Write documentation

We believe Raspberry IO needs to have documentation as good as our code. It’s what you’re reading now and is generally the first point of contact for new developers. We value great, well-written documentation and aim to improve it as often as possible. And we’re always looking for help with documentation!

Getting the raw documentation

The official documentation is available on Read the Docs. This is the compiled HTML version. However, we edit it as a collection of text files (reST format) which live in the top-level docs/ directory of a Raspberry IO release. Note that the official documentation is currently built from the develop branch.

Using Sphinx

Before building the documentation, you must have downloaded the Raspberry IO source code. See the Get the code section for instructions on installing Raspberry IO locally.

We use the Sphinx documentation system (based on docutils). To build the documentation locally, you’ll need to install Sphinx.

$ pip install Sphinx

Then, building the HTML is easy. Just run make from the docs directory.

$ cd raspberryio/docs
$ make html

(or make.bat html on Windows)

The compiled HTML code will be in raspberryio/docs/_build/.

To get started contributing, you’ll want to read the reStructuredText Primer. After that, you’ll want to read about the Sphinx-specific markup that’s used to manage metadata, indexing, and cross-references.
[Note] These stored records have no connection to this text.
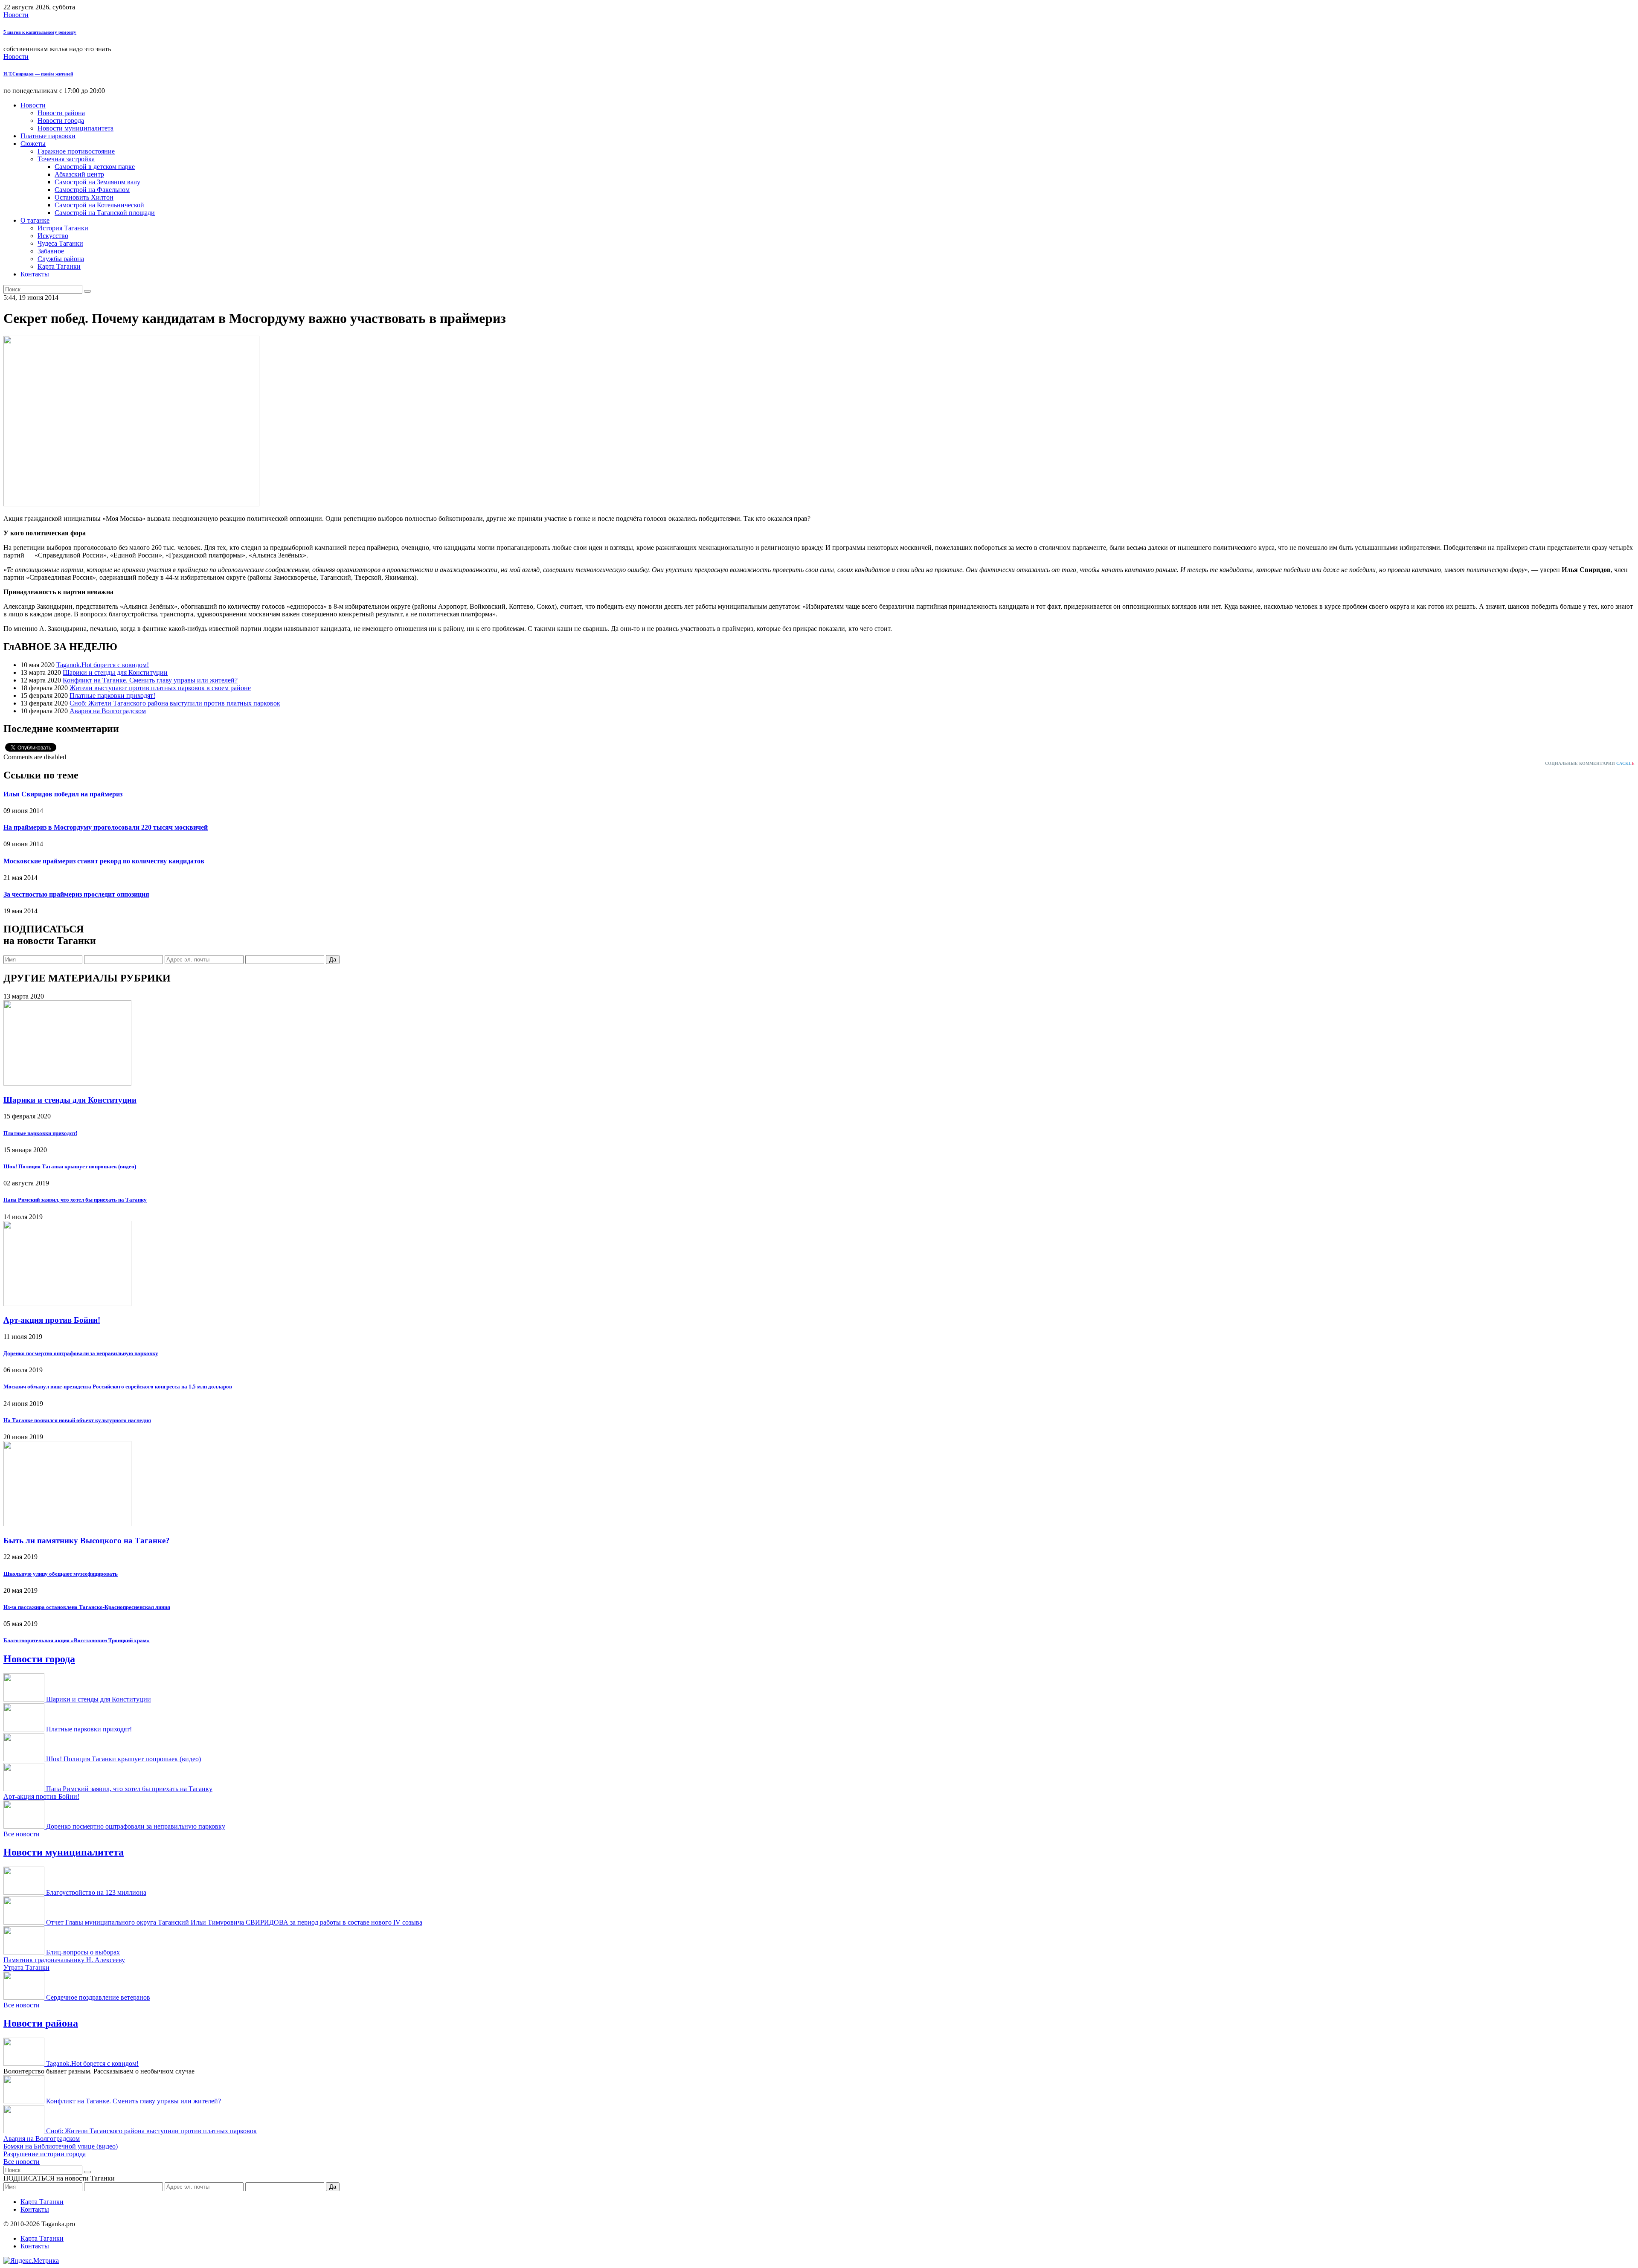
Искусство (53, 235)
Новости (16, 14)
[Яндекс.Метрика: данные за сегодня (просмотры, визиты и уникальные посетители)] (31, 2261)
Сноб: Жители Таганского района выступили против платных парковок (175, 703)
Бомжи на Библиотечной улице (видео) (60, 2146)
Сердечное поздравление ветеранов (98, 1997)
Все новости (21, 1834)
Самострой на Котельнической (99, 205)
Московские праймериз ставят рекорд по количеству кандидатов (103, 861)
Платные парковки (48, 135)
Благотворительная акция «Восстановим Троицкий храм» (76, 1640)
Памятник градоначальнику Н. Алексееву (64, 1959)
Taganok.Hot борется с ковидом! (102, 664)
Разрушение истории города (44, 2154)
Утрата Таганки (26, 1967)
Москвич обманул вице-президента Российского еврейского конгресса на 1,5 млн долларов (117, 1386)
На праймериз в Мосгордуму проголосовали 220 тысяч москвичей (105, 827)
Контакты (34, 274)
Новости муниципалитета (75, 128)
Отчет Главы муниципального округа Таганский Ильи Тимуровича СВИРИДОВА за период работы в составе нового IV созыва (234, 1922)
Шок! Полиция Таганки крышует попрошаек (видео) (69, 1166)
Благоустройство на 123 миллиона (96, 1892)
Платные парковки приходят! (112, 695)
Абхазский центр (79, 174)
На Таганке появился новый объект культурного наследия (77, 1420)
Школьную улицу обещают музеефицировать (60, 1574)
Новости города (61, 120)
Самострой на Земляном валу (97, 182)
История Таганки (63, 228)
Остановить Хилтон (84, 197)
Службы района (61, 258)
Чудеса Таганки (60, 243)
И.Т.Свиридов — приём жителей (38, 73)
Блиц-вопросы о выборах (83, 1952)
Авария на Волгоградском (108, 710)
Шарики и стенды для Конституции (115, 672)
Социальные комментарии (1590, 763)
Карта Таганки (59, 266)
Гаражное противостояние (76, 151)
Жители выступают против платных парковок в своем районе (160, 687)
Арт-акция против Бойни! (51, 1319)
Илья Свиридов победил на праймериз (62, 794)
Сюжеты (33, 143)
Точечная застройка (66, 159)
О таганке (34, 220)
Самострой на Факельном (92, 189)
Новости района (61, 112)
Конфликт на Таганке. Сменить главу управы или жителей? (150, 680)
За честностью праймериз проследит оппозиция (76, 894)
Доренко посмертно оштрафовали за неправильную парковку (80, 1353)
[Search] (87, 291)
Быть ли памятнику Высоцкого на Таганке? (86, 1540)
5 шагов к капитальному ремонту (39, 32)
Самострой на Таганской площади (105, 212)
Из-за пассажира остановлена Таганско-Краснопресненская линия (86, 1607)
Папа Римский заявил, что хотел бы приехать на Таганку (75, 1199)
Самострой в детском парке (95, 166)
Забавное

Documentation starting points

Typically, documentation changes come in two forms:

  • General improvements: typo corrections, error fixes and better explanations through clearer writing and more examples.
  • New features: documentation of features that have been added to the framework since the last release.

If you’re interested in helping out, a good starting point is with the documentation label on the GitHub issue tracker.